Trecho extraído
....

Trem noturno para Lisboa

Terminei de ler hoje “Trem noturno para Lisboa”, do escritor e filósofo suíço Pascal Mercier, lançado originalmente em 2004 e publicado pela Record em 2010. O livro, como um todo, é uma viagem. Em todos os sentidos. Às vezes é uma viagem na maionese. Noutras é uma viagem a sentimentos e pensamentos profundos da psicologia e da espiritualidade humana. Em determinados momentos é uma viagem lenta e vagarosa, que parece que não passa e não anda. Noutros, faz você ficar olhando pela janela, pensando na vida e nas suas loucuras.

....

Dados armazenados
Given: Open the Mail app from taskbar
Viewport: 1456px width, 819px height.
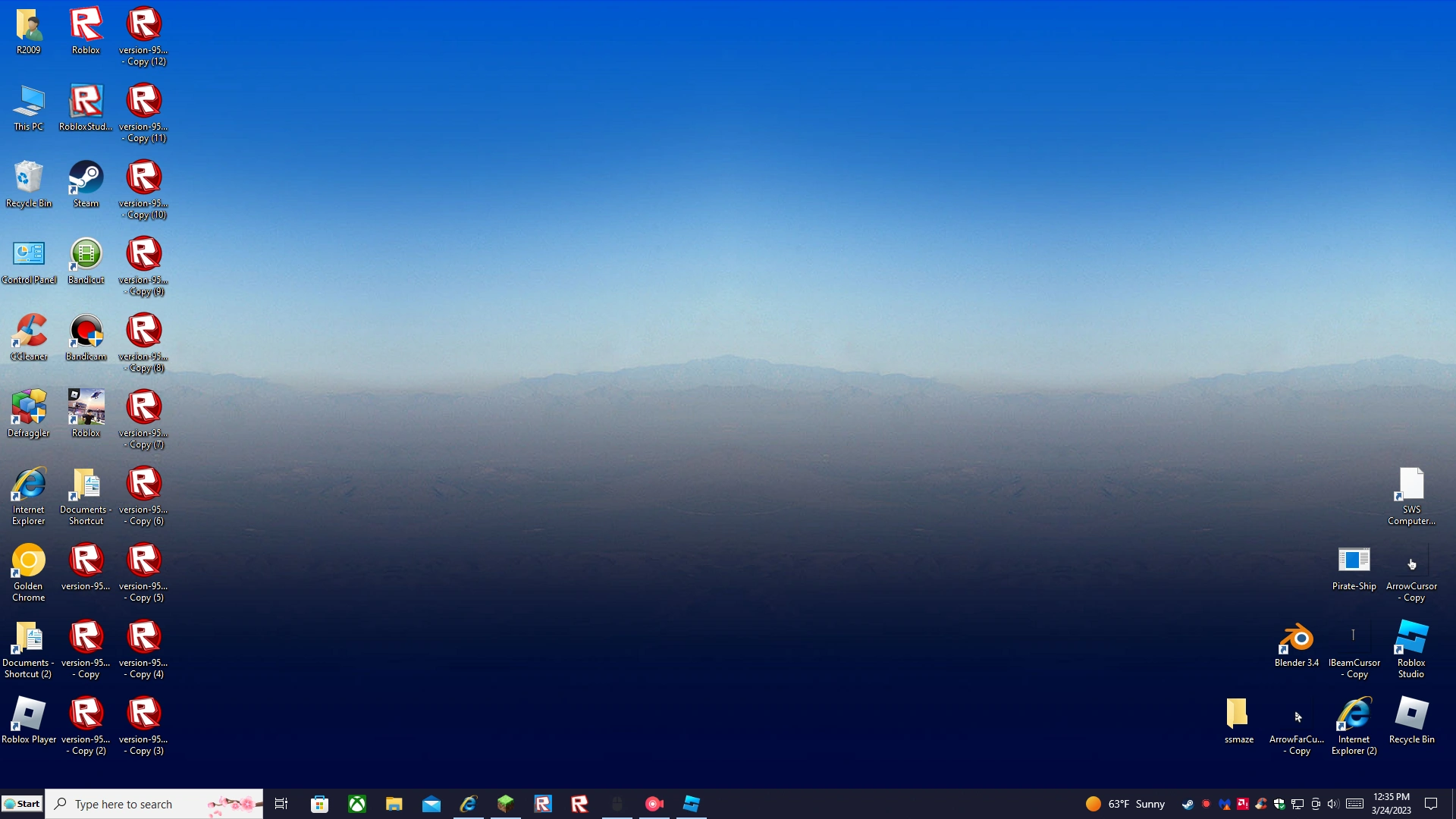Looking at the screenshot, I should [431, 804].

....

O que se pede
[1] Reproduza a parte do texto sobre o livro “Trem noturno para Lisboa” que começa nas palavras "Terminei de ler" e termina depois de "nas suas loucuras.".
[2] Escreva o que vem em seguida no texto sobre o livro “Trem noturno para Lisboa”, a partir do ponto em que ele termina.

Respostas por tarefa
[1]
Terminei de ler hoje “Trem noturno para Lisboa”, do escritor e filósofo suíço Pascal Mercier, lançado originalmente em 2004 e publicado pela Record em 2010. O livro, como um todo, é uma viagem. Em todos os sentidos. Às vezes é uma viagem na maionese. Noutras é uma viagem a sentimentos e pensamentos profundos da psicologia e da espiritualidade humana. Em determinados momentos é uma viagem lenta e vagarosa, que parece que não passa e não anda. Noutros, faz você ficar olhando pela janela, pensando na vida e nas suas loucuras.

[2]
Descobri esse livro totalmente por acaso. Como – se tudo der certo – vou viajar para a Europa pela primeira vez em breve, comecei a procurar livros com narrativas de viagem. Lembrei-me do “Trem para a Suíça” do David Coimbra e, pesquisando esse livro, acabou aparecendo no Google a obra de Mercier. Comecei a ler resenhas, vi que era da Record, pesquisei um pouco sobre a biografia do autor e, zaz, encomendei-o-ô, como diria Sambarilove. E é justamente sobre isso que trata o livro: o acaso. O acaso e muitas outras coisas, que tentarei explanar da maneira mais clara possível, pois não é fácil, pois há muitas considerações, de todas as ordens, para serem feitas. A começar pelo ritmo da narrativa.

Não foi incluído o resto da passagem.